Monday, November 12, 2012

“Jack and the Baked Beanstalk” by Colin Stimpson

I occasionally write reviews and articles on illustration and children's books generally, and I was delighted to be asked recently by CBI to review the latest book by Colin Stimpson.
I have admired Colin's work for many years and, as I am also now attempting to write my own stories, I was very impressed by his first effort as author as well as illustrator.
Below is my review as it appears on the CBI website.
I will post various other articles soon.

I first encountered Colin Stimpson’s work when he pipped me in an illustration competition we had both entered just after leaving Art College. He had a real talent back then, and I always thought he would be a great book illustrator. However his career path led him to become an art director and production designer for Disney. Happily, he has started to illustrate books in recent years and in this instance he has also written the story.
In Stimpson’s re-imagining of ‘Jack and the Beanstalk’, Jack and his mother are running a café from a quaint old van on the edge of a vast 1930’s metropolis.

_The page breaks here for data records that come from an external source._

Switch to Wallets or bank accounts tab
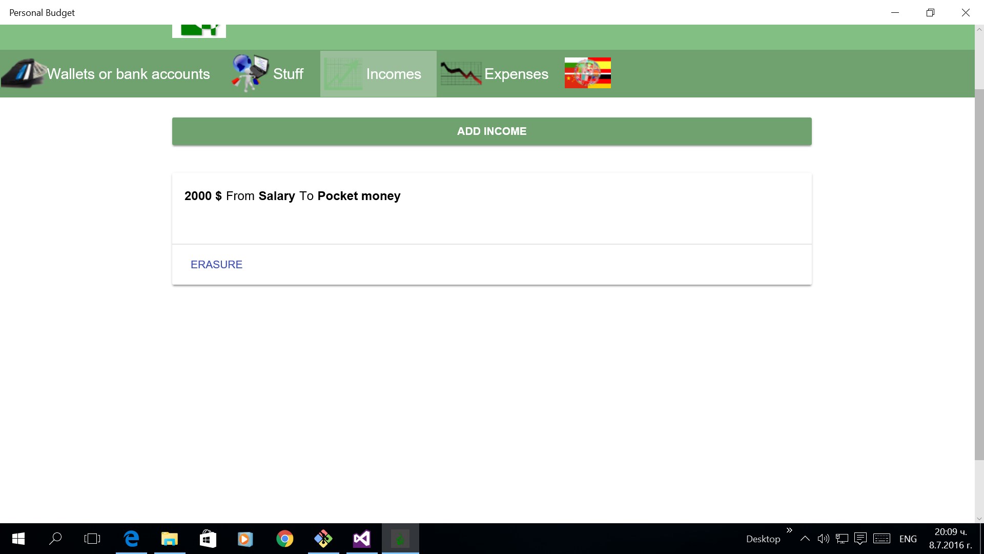128,74
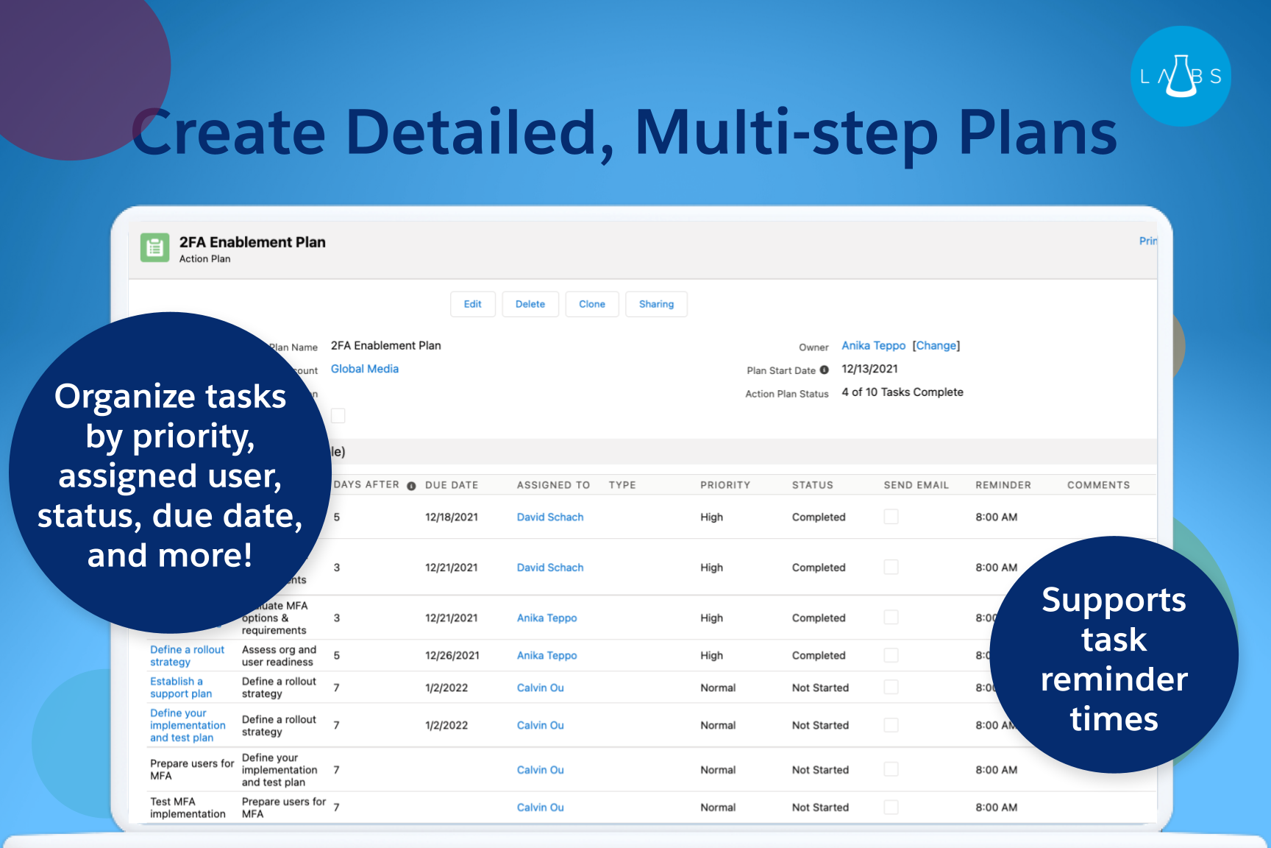The width and height of the screenshot is (1271, 848).
Task: Click the Edit button
Action: point(473,304)
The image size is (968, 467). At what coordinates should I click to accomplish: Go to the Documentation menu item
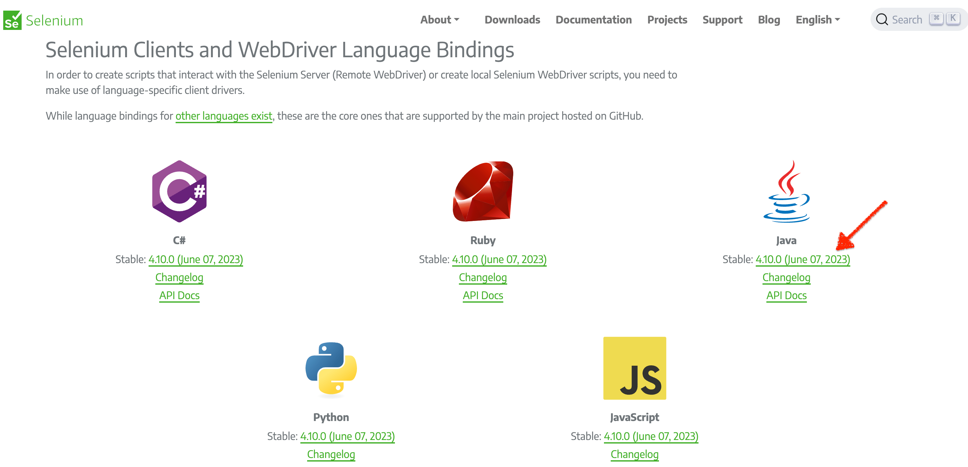click(594, 20)
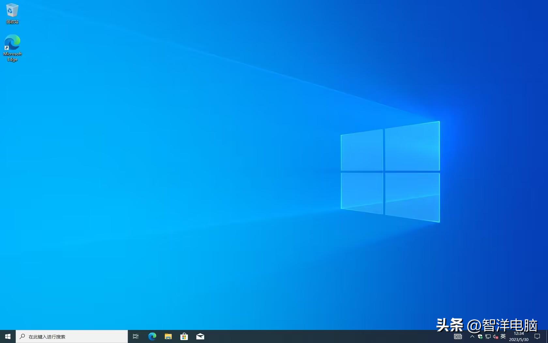
Task: Expand hidden system tray icons
Action: point(472,337)

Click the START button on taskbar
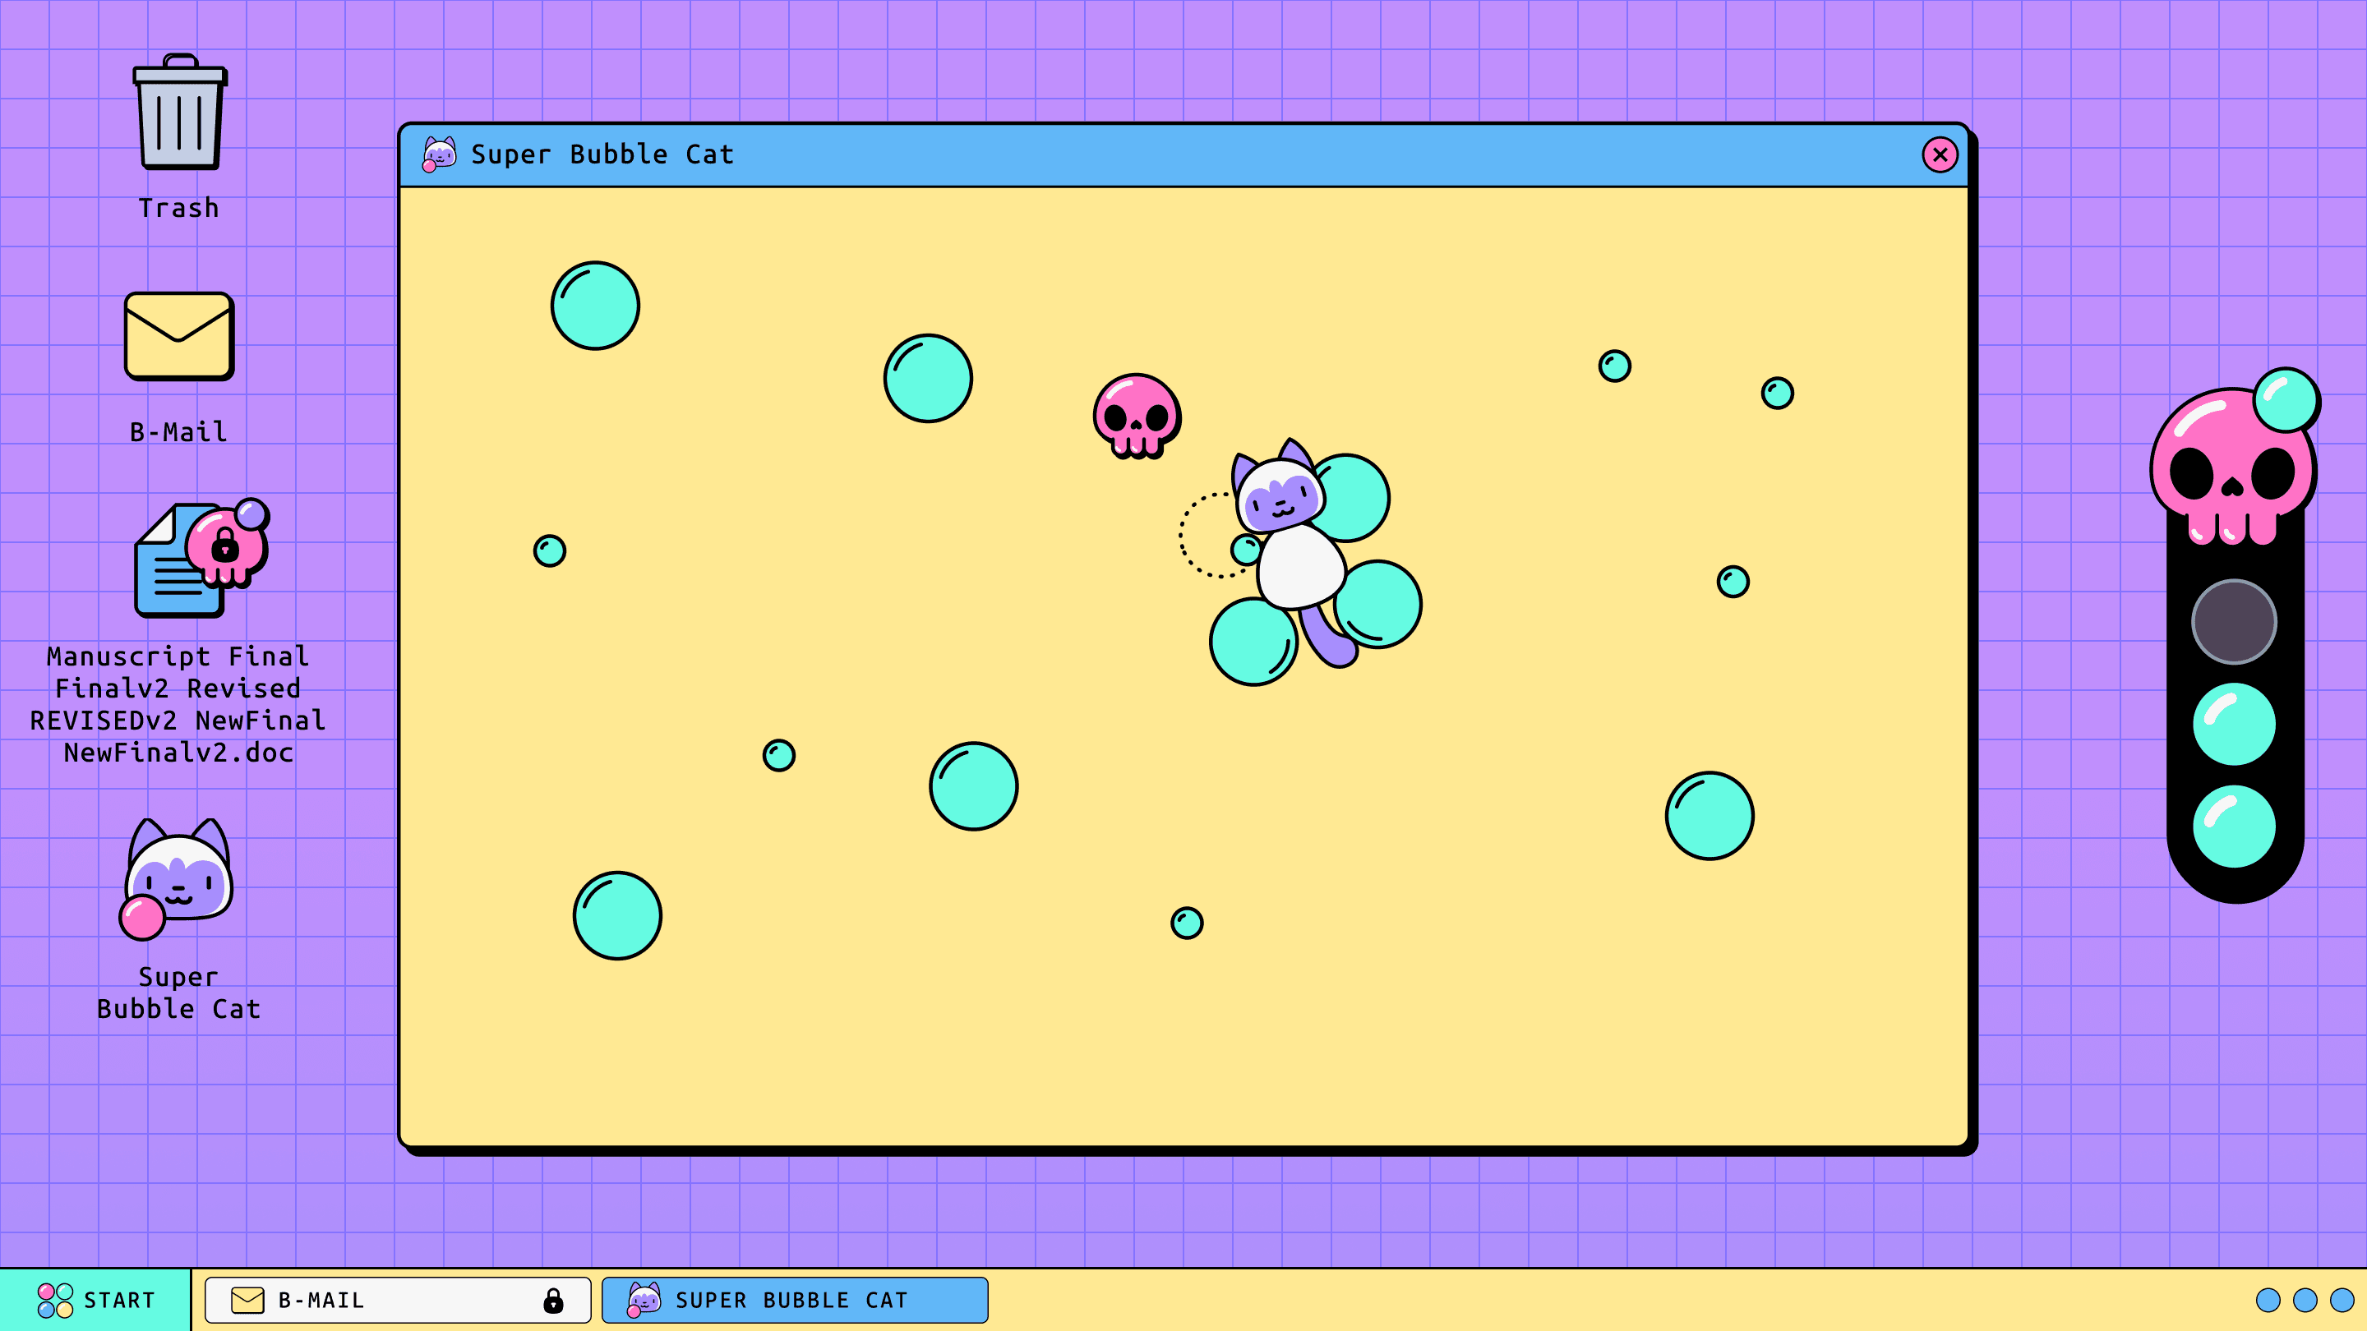click(x=96, y=1301)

Their café is about to be swallowed up by the development of a huge flyover when Jack gets hold of some magic baked beans.

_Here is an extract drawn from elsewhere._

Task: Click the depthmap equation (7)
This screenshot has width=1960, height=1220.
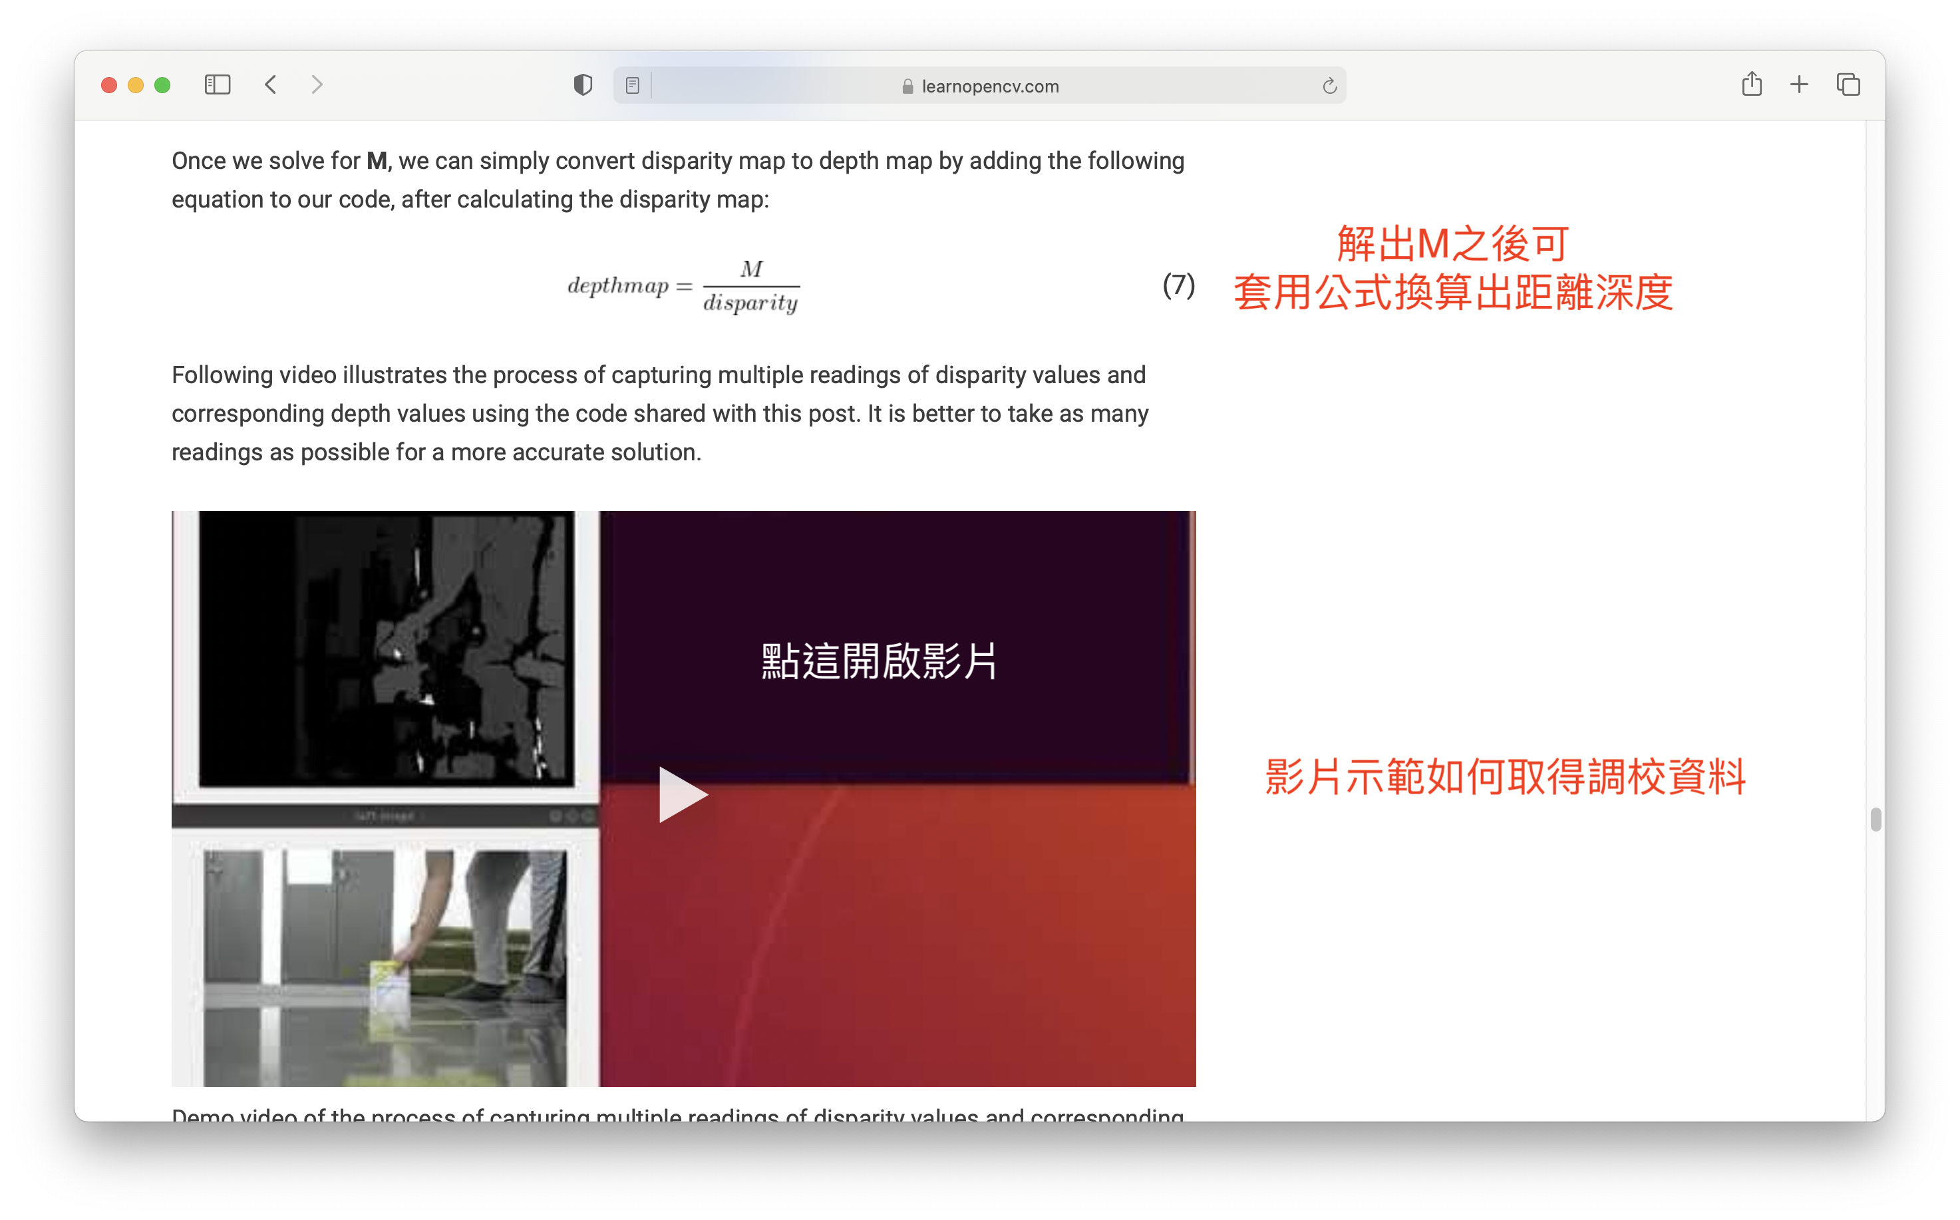Action: (683, 286)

Just like in the fairy tale, Jack’s mum throws the beans out the window and intrepid Jack climbs the enormous beanstalk which grows up overnight. Living in the castle above the clouds we find a lonely and lovable giant who would prefer to cook nice meals for Jack rather than grinding his bones to make his bread.

Here Stimpson’s story departs from the fairy tale model and it finally leads us to a satisfying and heart-warming ending.

The greatest strength of this book of course lies in Stimpson’s wonderfully atmospheric illustrations. The artist’s experience in designing movies shows in some stunningly dramatic compositions and in his expert use of lighting and control of colour.

His pictures all have a lovely Art Deco flavour, and, although they seem to be finished digitally, he manages to retain a nice organic hand-drawn feel. A delicate scratchy patination gives a sense of timelessness to the whole book. An impressive first effort for Colin Stimpson as author and illustrator, and don’t be surprised if this one ends up as an animated movie.